TASK DETAILS -
Return exactly the lines from the one containing "Screen dimensions: 1290x2293" through the last line of the records below, both included, and leave out any pictures.

DATA FOR REVIEW -
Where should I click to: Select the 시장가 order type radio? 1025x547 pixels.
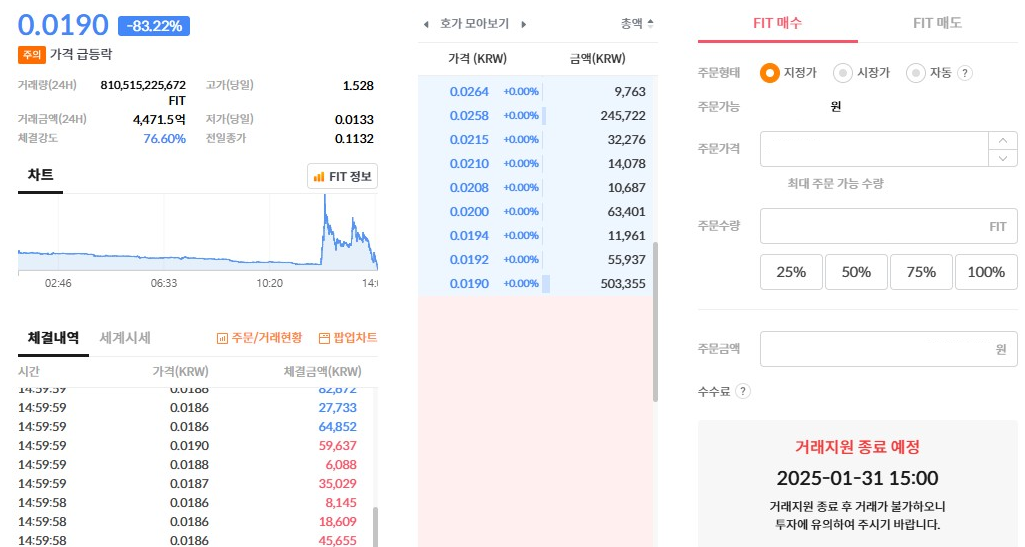pyautogui.click(x=843, y=73)
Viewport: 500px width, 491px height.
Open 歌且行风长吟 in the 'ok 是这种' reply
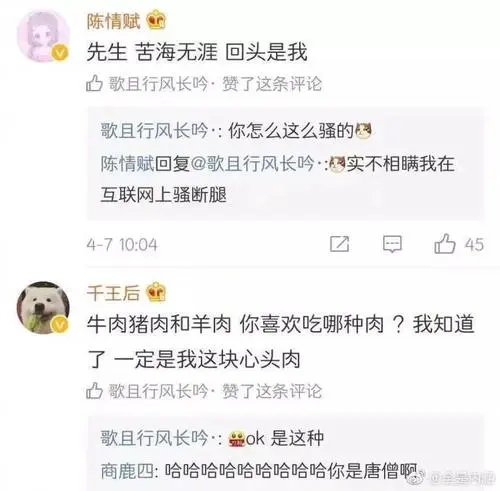155,438
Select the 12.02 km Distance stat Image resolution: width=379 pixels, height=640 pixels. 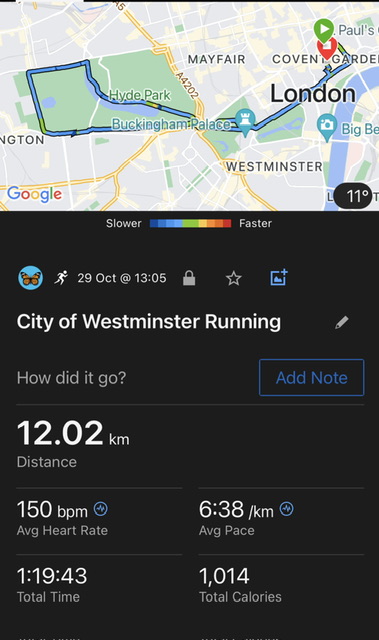tap(73, 444)

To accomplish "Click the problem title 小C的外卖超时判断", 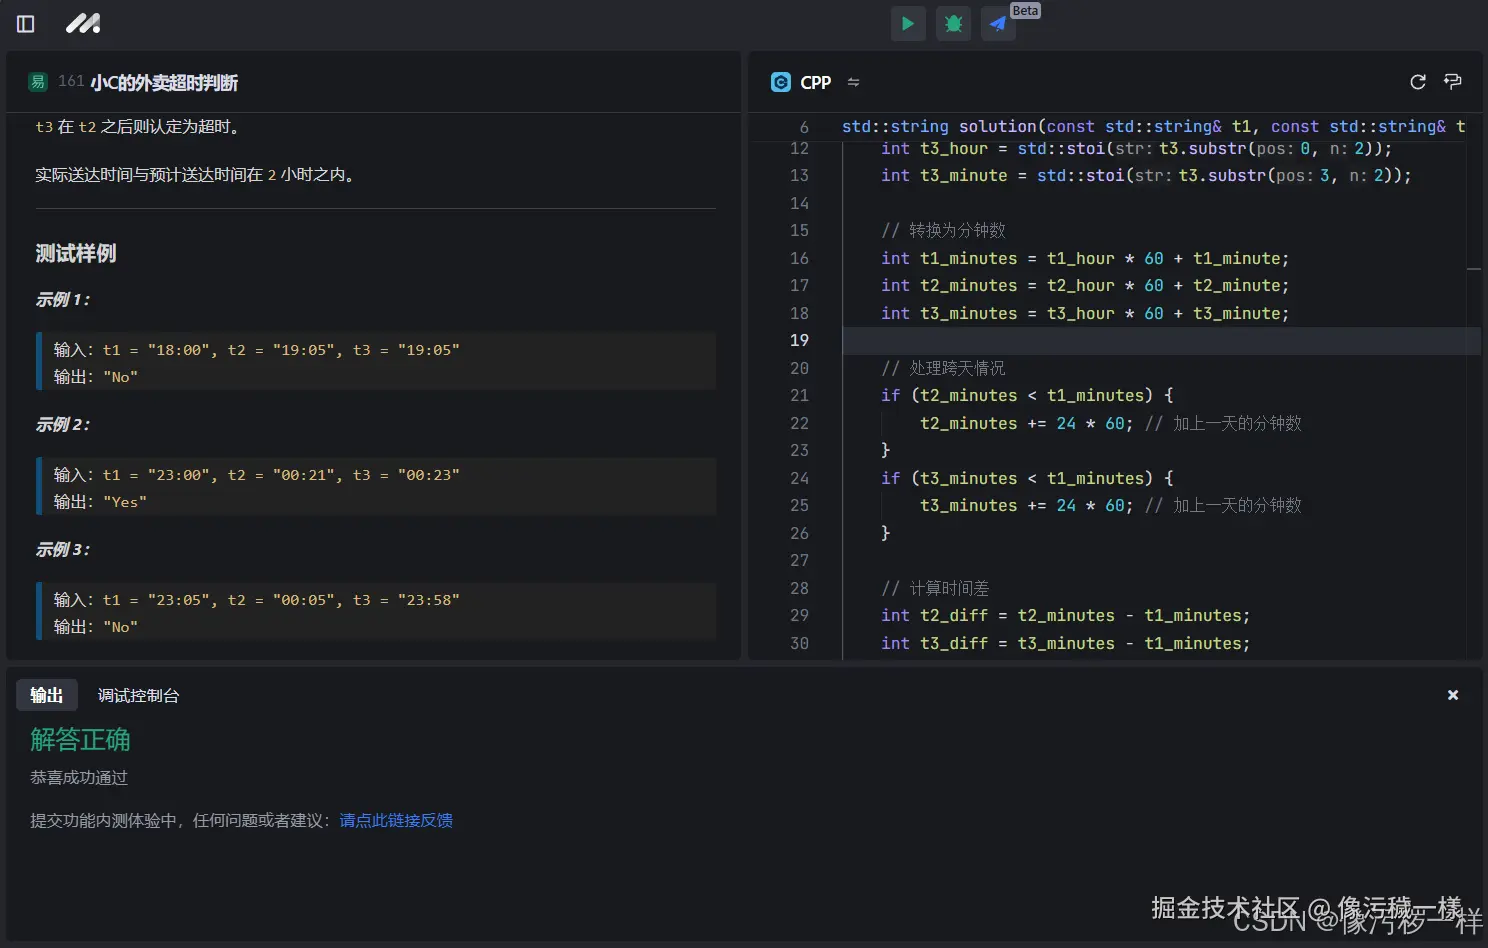I will click(164, 83).
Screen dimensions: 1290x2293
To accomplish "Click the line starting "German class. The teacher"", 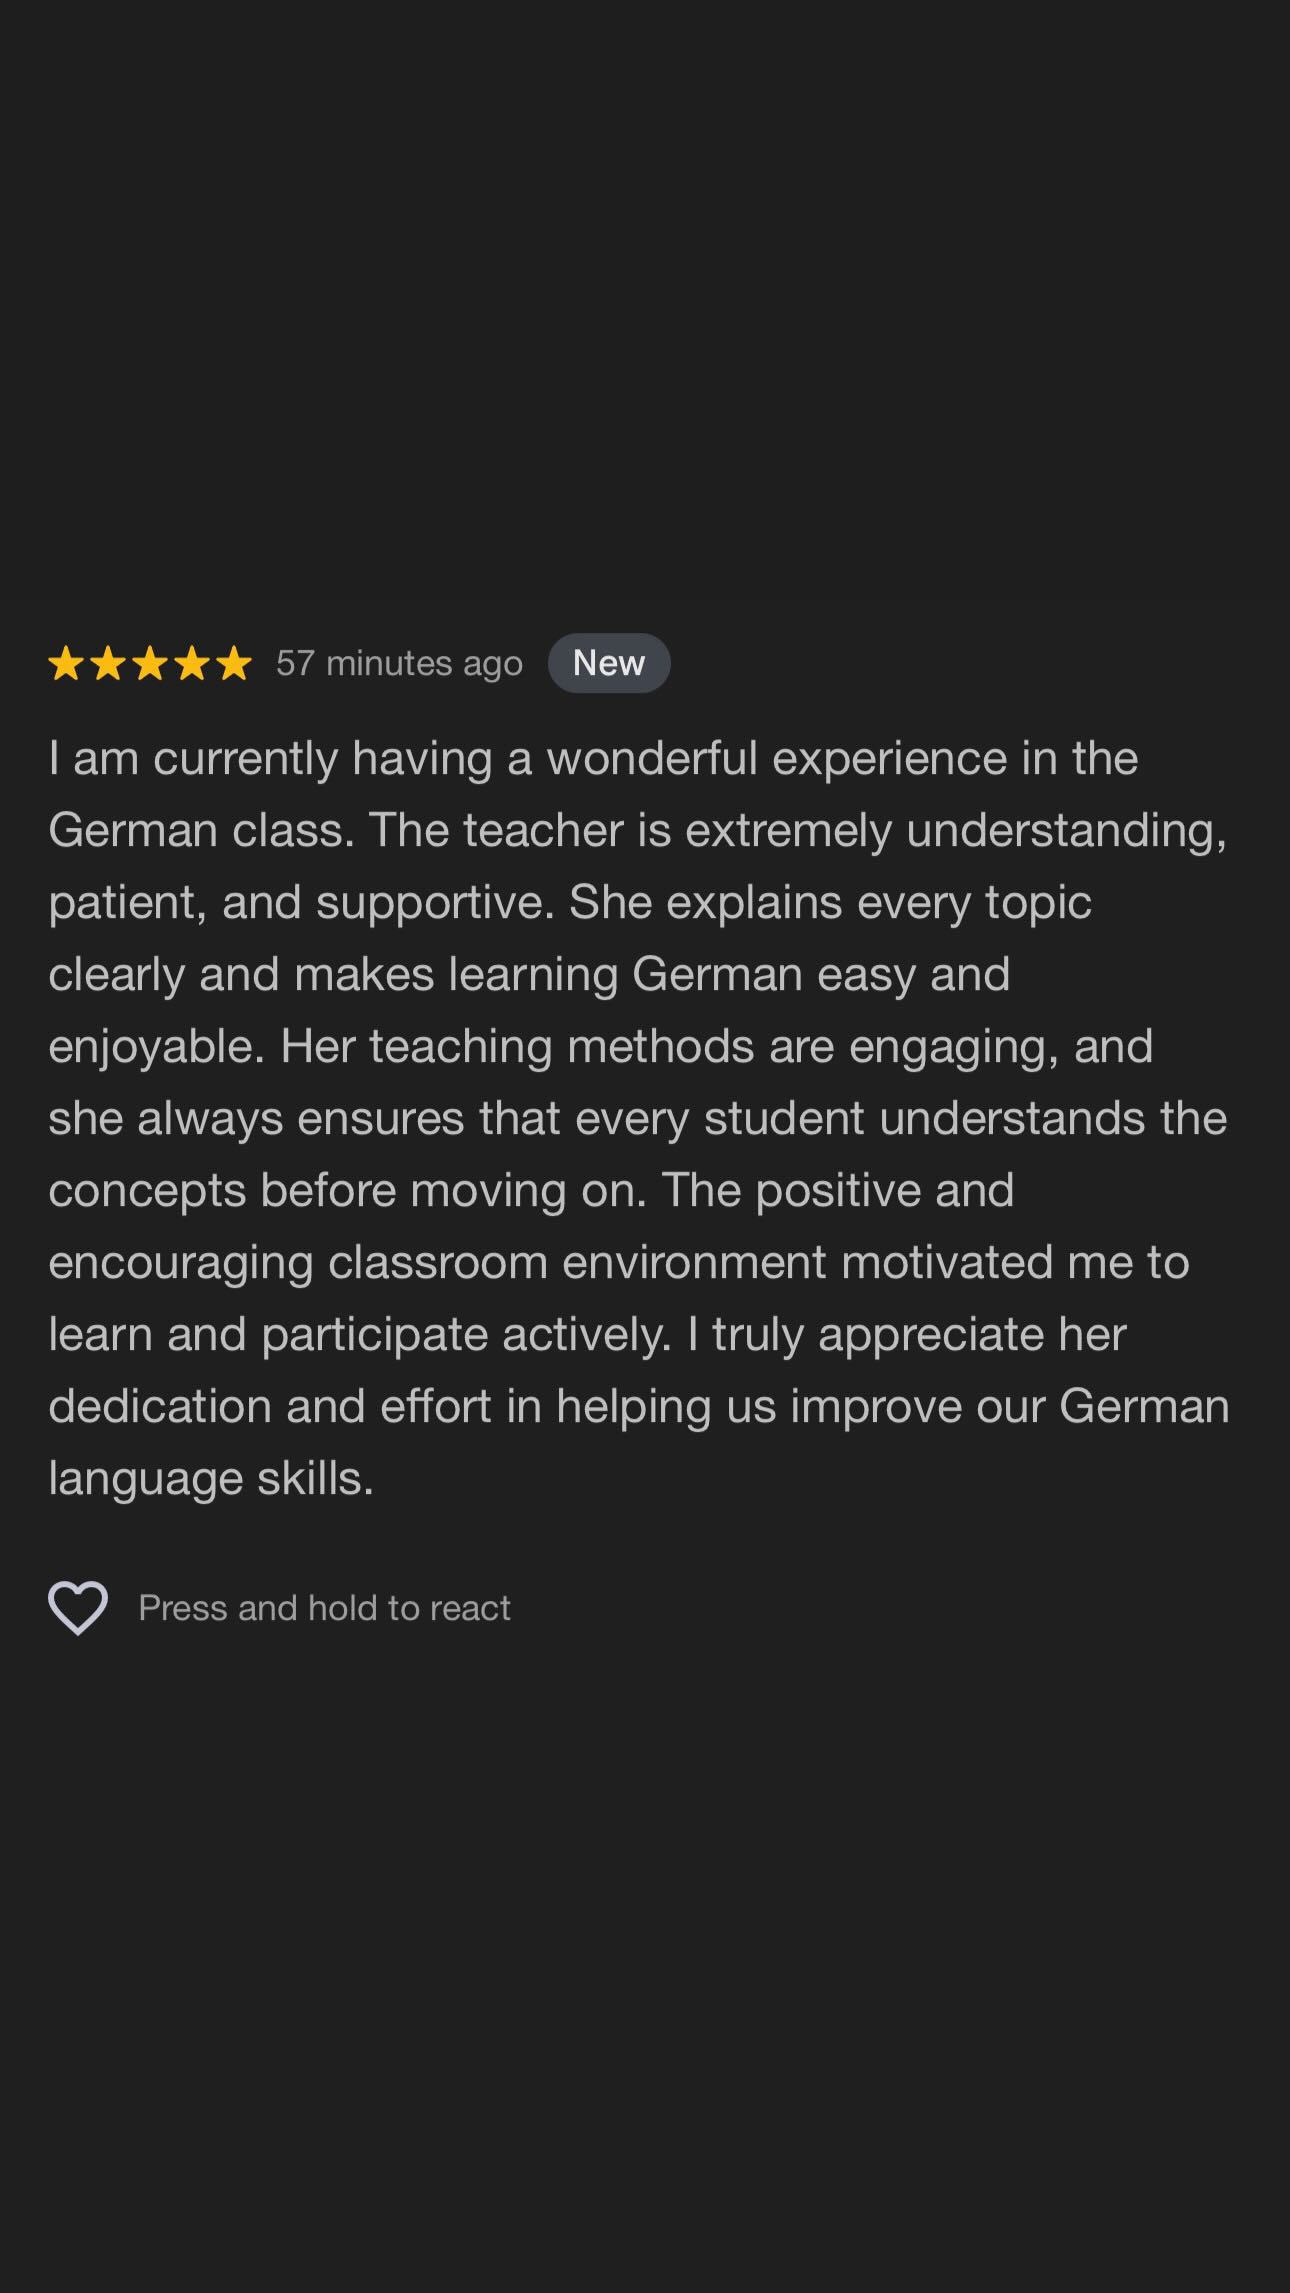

SOLUTION -
Screen dimensions: 1290x2293
To accomplish "Click the line starting "German class. The teacher"", 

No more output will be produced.